In a statment provided for this story, Superintendent Dr. April Vauss praised what is taking shape under Kelly-Hughes’ direction, saying the Irvington Public Schools band “continues to exemplify excellence, discipline, and pride in our district.” The statement added that the performances are more than musical showcases, calling them “powerful demonstrations of what it means to build our community one student at a time.”
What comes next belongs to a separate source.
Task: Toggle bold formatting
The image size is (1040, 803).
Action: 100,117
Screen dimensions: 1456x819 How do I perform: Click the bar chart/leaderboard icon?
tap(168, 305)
“My decision to recruit this talented young alumnus was both intentional and strategic; it reflects a deep commitment to investing in individuals who not only understand our community, but who are dedicated to pouring back into it. Mr. Hughes represents the very best of Irvington—proof that when we cultivate talent from within, we strengthen the foundation for generations to come”, Dr Vauss said.
Dr. Vauss’s statement matters because it captures what I saw in that room.
This is not simply a story about a band director returning home. It is not only a story about a gifted student earning a scholarship to a respected HBCU. It is not even just a story about a band growing from six students to 75 in less than a year.
It is a story about what happens when a town believes enough in its own children to send one of its own back to lead them.
It is about a young educator who could have stayed elsewhere but came home to build.

It is about a student who found his sound, found his confidence, and is now carrying Irvington with him to Alabama.
And maybe, for me, it is also about that old high school memory — that dream of joining a band that never became my reality.
Maybe that is why I could appreciate this so deeply. Because I knew even then that band was never just about playing songs. It was about becoming part of something that demanded the best of you.

What I saw in Irvington was exactly that. Not just a band. A brother/sisterhood. A standard. A culture. A sound.
An “Irvington High School Kingdom Sound”.
And from where I sat, it sounds like Irvington is only getting started.